Наконец Дюмель отвернул лицо и вышел из кабинета. По полу зала медленно и тяжело застучали каблуки его полуботинок. Он хотел как можно скорее вынести свое тело из этого здания, но из него вышел весь дух, сил едва хватало на то, чтобы просто дышать. Он ни разу не обернулся, следуя вниз по лестнице и коридорам. Лишь через пару минут он оказался на спасительном свежем воздухе. Кислород ударил в голову, от облегчения подступила тошнота. Скорее в церковь! Там он найдет упокоение тела и души. Там вернется к равновесию и восстановит истраченные силы. Там подготовится к новым встречам с прихожанами и помолится за души всех несчастных, потерянных и павших. Там прочтет драгоценные строки фронтового письма.
* * *
Новое послание от Лексена принесло много боли. Сидя на кровати, Констан вжимал ладони в шерстяное покрывало и беззвучно кричал, раскачиваясь и мотая головой.
Нет, Лексен, нет, дорогой мне Пьер, что за мысли посещают тебя! Мой несчастный и отважный мальчик, мой смелый и бесстрашный, мой такой далекий и такой близкий Бруно! Зачем ты ищешь новые пути, более опасные, заставляющие меня волноваться? Зачем тебе сдалось это движение! Это дело бывалых мужчин, это игра на выживание, на хитрость и изворотливость! А ты ведь бесхитростный, искренний и юный, тебе еще жить и наслаждаться жизнью!
О, милый Лексен, как мог ты оставить меня! Как гражданина и патриота я не осуждаю тебя и понимаю. Но до сих пор не могу поверить, что ты так быстро, в одночасье повзрослел, когда в наш общий дом, в нашу дорогую Францию, пришла беда. Где же ты сейчас? Когда ты писал это письмо? Когда оно было отправлено, не терялось ли в пути? Как близко — или далеко — время нашей встречи?

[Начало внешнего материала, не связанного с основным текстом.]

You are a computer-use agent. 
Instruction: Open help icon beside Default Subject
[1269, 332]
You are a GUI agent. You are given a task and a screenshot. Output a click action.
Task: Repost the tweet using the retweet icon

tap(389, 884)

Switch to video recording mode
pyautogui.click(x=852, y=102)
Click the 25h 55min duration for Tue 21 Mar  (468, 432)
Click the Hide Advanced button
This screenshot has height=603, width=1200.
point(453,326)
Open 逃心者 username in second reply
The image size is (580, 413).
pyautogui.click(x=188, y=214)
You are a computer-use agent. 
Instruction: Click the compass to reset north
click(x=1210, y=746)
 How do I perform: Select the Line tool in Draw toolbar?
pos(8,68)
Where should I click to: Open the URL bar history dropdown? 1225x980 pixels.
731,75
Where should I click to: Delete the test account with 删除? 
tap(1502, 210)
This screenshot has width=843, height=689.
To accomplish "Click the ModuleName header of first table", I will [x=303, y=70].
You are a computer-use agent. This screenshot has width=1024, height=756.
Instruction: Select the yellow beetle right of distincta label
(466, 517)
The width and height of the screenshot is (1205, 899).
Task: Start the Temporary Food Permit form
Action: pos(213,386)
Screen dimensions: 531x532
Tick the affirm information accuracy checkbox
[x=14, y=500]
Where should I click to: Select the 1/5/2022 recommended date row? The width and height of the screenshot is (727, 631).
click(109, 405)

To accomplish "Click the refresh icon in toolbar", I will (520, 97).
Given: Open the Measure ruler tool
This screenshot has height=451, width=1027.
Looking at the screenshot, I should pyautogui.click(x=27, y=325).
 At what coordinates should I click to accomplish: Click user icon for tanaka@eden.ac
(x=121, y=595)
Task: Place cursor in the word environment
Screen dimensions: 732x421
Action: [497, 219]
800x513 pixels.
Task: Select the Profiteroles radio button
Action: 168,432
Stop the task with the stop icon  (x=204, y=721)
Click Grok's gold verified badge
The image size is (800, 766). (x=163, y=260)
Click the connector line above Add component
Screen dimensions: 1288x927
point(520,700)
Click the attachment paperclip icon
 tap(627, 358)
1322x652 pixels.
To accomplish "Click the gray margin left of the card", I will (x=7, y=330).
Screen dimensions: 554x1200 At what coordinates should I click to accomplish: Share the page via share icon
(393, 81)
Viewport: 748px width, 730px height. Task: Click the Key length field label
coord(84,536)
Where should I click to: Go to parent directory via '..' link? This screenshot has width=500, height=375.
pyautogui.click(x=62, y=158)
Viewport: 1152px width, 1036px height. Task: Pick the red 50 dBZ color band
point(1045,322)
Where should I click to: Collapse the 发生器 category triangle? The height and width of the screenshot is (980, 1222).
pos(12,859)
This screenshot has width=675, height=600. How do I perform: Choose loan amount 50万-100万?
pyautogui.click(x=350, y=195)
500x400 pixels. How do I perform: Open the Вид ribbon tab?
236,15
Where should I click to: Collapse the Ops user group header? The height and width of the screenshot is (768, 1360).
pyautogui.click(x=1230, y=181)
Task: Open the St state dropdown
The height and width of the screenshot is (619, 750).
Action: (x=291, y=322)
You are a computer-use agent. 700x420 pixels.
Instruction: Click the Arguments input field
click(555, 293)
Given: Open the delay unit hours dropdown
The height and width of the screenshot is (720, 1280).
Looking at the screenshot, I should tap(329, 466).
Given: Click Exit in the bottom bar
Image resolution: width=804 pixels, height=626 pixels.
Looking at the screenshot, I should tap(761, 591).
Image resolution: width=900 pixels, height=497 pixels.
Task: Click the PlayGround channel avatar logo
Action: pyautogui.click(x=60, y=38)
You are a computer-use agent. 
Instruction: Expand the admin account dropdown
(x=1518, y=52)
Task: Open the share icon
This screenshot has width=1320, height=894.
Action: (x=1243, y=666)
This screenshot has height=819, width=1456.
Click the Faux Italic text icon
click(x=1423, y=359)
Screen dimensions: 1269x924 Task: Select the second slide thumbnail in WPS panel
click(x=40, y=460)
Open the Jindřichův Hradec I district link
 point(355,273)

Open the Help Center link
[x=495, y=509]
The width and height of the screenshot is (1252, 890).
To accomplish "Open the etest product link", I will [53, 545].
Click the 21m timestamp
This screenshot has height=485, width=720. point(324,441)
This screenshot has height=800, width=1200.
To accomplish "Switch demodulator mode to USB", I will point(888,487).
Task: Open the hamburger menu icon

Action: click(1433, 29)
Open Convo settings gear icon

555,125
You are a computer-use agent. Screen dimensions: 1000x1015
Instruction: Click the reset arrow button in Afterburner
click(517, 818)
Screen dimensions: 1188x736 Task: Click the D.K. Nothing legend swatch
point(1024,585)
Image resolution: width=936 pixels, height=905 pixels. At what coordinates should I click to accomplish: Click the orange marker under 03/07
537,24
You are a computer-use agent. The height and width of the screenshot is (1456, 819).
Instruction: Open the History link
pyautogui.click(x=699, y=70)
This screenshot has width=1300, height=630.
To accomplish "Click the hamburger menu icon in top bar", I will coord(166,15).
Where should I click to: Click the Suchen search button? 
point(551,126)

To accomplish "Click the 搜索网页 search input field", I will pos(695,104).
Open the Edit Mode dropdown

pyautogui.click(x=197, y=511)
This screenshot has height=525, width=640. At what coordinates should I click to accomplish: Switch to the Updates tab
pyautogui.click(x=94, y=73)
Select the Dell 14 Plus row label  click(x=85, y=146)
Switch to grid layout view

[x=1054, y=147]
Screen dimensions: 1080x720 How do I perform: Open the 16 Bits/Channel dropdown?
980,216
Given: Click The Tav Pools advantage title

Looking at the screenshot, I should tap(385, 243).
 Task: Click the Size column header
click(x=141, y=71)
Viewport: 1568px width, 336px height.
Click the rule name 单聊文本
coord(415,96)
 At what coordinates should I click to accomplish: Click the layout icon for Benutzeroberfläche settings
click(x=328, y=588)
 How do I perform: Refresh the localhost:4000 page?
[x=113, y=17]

Я знал, что ждет тебя как солдата на полях сражений. Это муки, страдания, боль. Но когда я прочитал твои строки, будто сам побывал в кровавых боях вместе с тобой и шел рука об руку. Невыносимы мысли, что ты каждый раз находишься в шаге от смерти. Я свято верю, что мои молитвы, возносимые Господу, охраняют тебя и берегут. Мы с тобой, Лексен: твоя матушка, твой покорный слуга и Господь Бог. С тобой всё будет хорошо, я обещаю.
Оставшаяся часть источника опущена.